The problem: Write out exactly, and only, the lines below from the line with "Where should I click to: Click" through the line with "Screen dimensions: 1456x819"; pictures do not belong in the copy.

[Stored records]
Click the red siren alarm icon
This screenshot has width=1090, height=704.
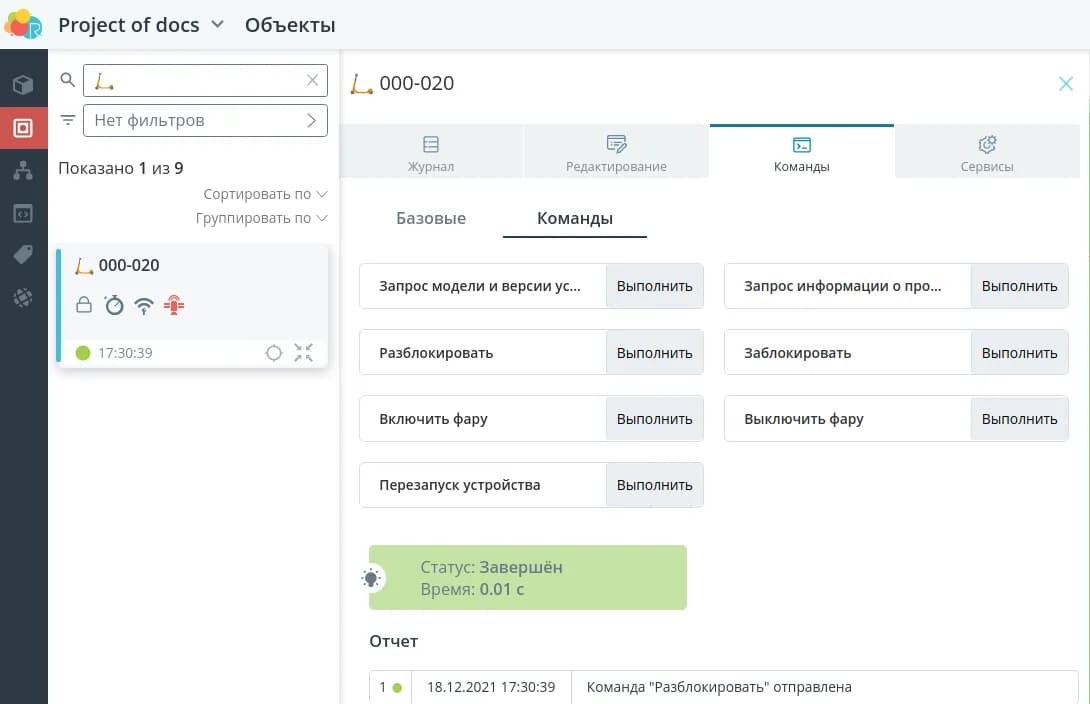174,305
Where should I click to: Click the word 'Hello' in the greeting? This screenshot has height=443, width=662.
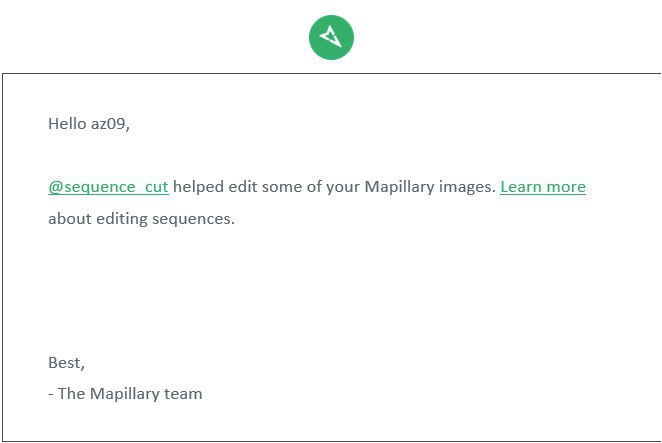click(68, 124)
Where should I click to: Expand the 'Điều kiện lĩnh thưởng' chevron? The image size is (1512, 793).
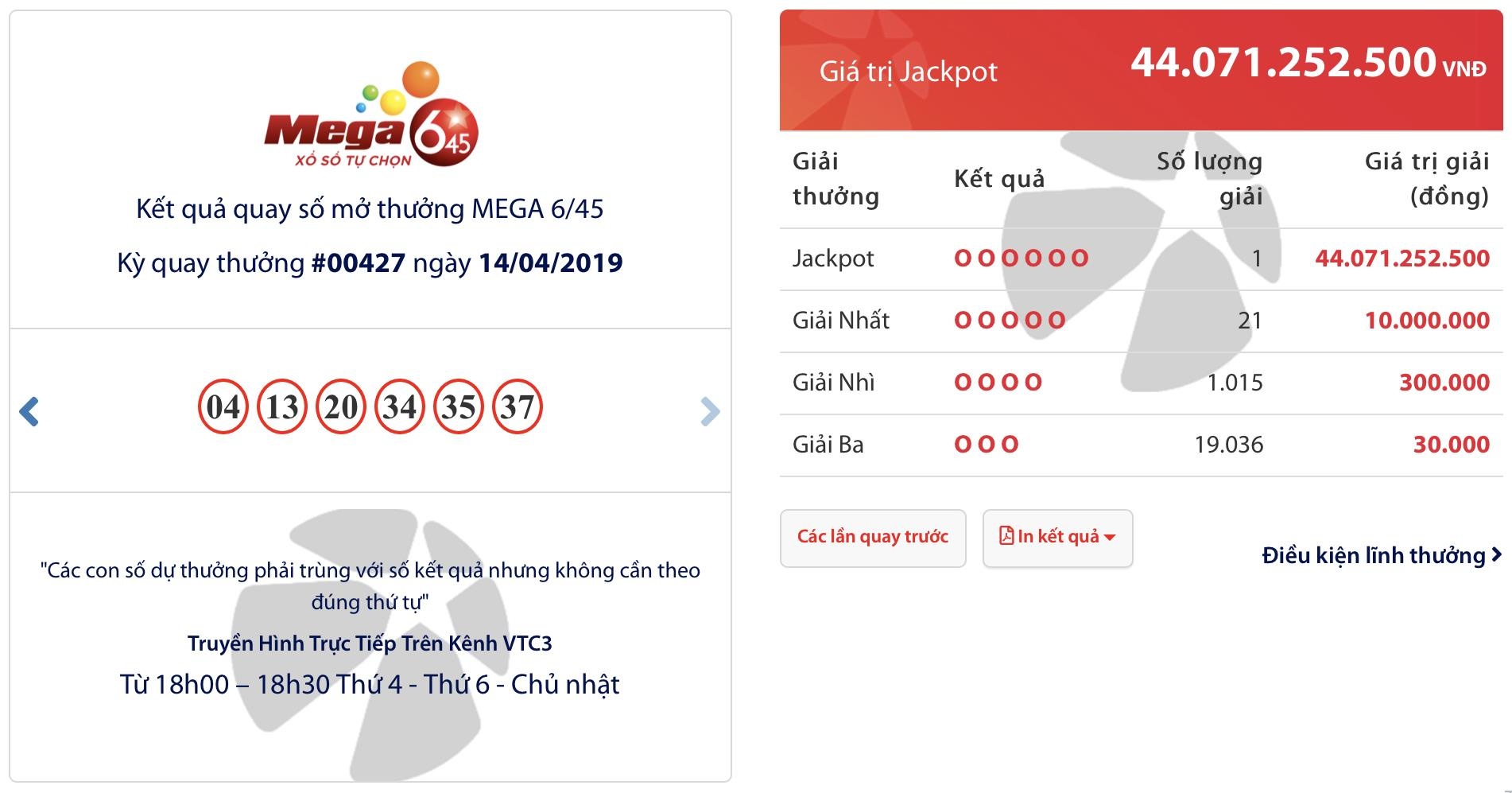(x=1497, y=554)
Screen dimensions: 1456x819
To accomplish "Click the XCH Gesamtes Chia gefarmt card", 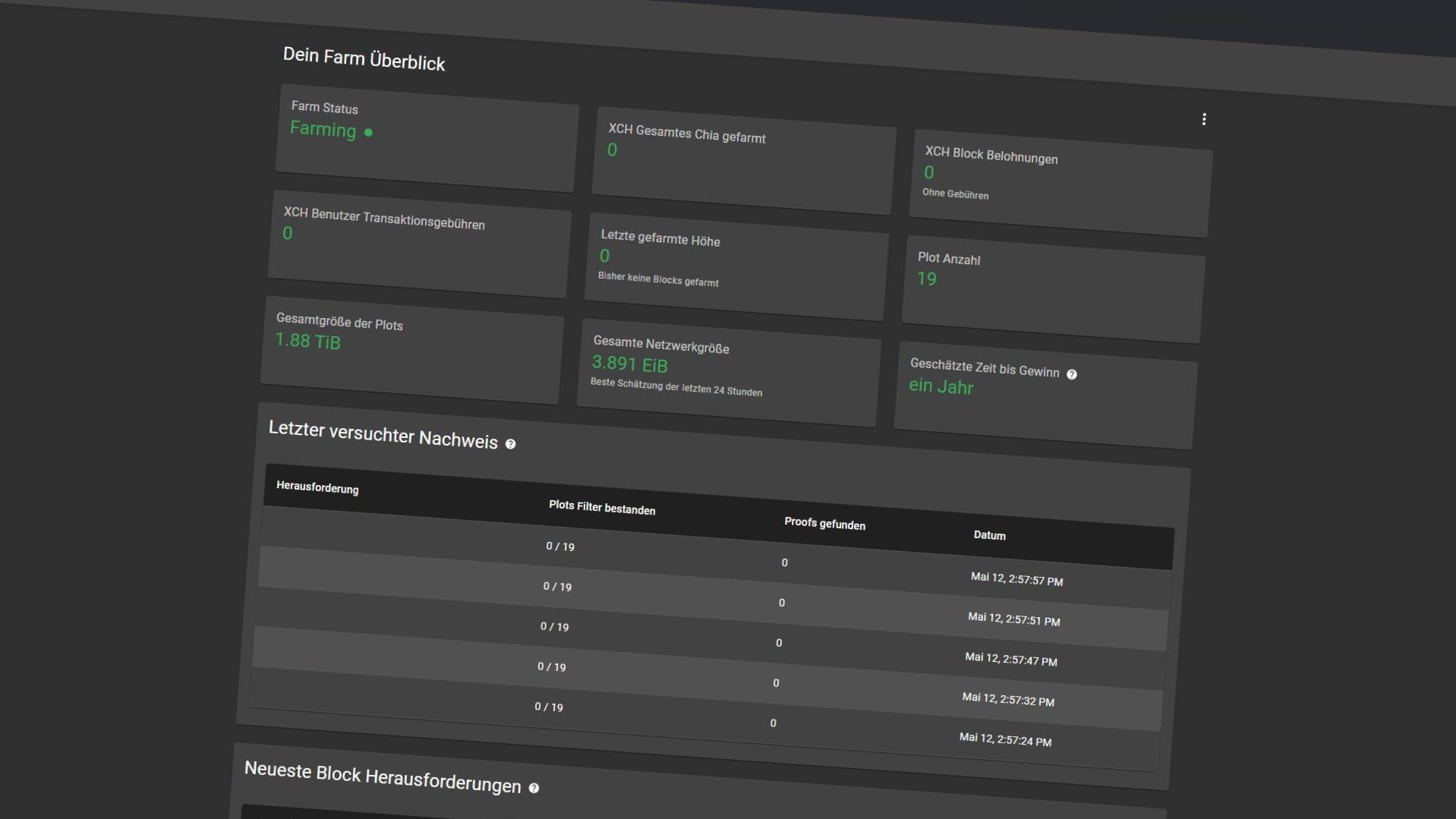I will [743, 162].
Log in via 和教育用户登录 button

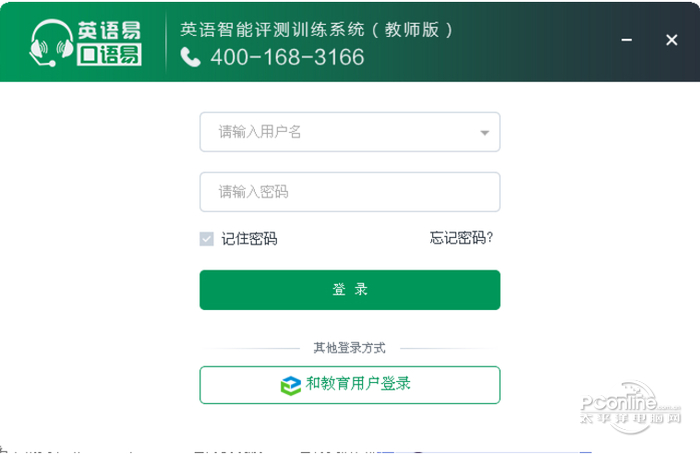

Expected answer:
Where should I click to: Click the word 'Hello' in the greeting? This screenshot has height=443, width=662.
click(68, 124)
Where should I click to: Expand the 'Điều kiện lĩnh thưởng' chevron? The image size is (1512, 793).
(x=1497, y=554)
Screen dimensions: 1456x819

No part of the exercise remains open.